Saturday, September 28, 2013

Tablet wars and e-book readers

With Amazon's announcement of the Kindle Fire HDX mini-tablets, the continental drift between the tablet market and the e-book reader market continues. Jeff Bezos is excited about the small 7" and 9" displays (looking ahead to a future Amazon phone?) and seems confident Amazon's investment in pad devices will survive competition with Apple, Samsung, and Google. Most likely he sees the application of the pad as a portable ordering device, an e-catalog, allowing potential Amazon customers to roam the physical stores of the world, shopping with device in hand, ready to put in an order to Amazon when some item strikes their fancy. Tesco, the UK-based retailer (2nd largest in the world by revenues and, oops, seller of occasional horsemeat) is taking a similar approach to catalog shopping with the Hudl, a new child-friendly tablet with media content (Tesco is already active in those markets) and other consumer applications. Priced somewhere between the Kindle Fire HD and the HDX the company touts the Android-based 7" Hudl's screen resolution as a sign that this is a serious tablet, not just a tool for accessing Tesco's many online services.

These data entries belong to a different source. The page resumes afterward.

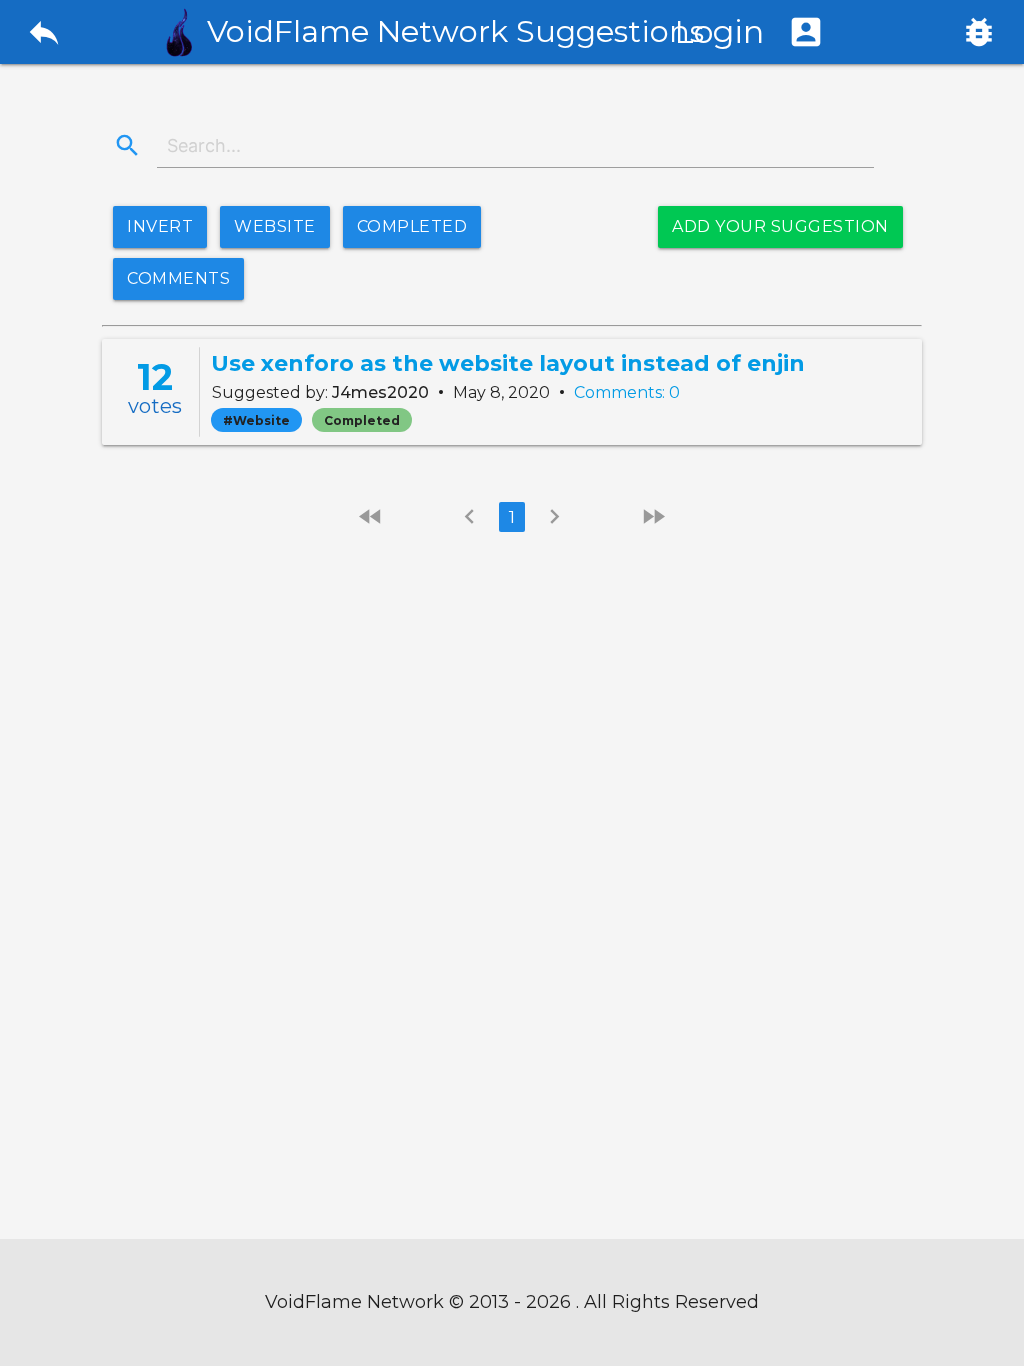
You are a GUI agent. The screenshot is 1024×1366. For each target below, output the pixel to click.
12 (155, 377)
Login (749, 31)
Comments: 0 (627, 392)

So what does all the competition in the tablet market mean for the e-book reader market, which is mostly the low-priced Nooks and Kindles. Barnes & Noble is doing it right by focusing their R&D on the e-book reader as a low-priced reader, end of story. In a year or so, as the tablet wars between Apple, Samsung, Amazon and the rest continue unabated Barnes & Noble will continue to generate a tidy profit with the simple Nook.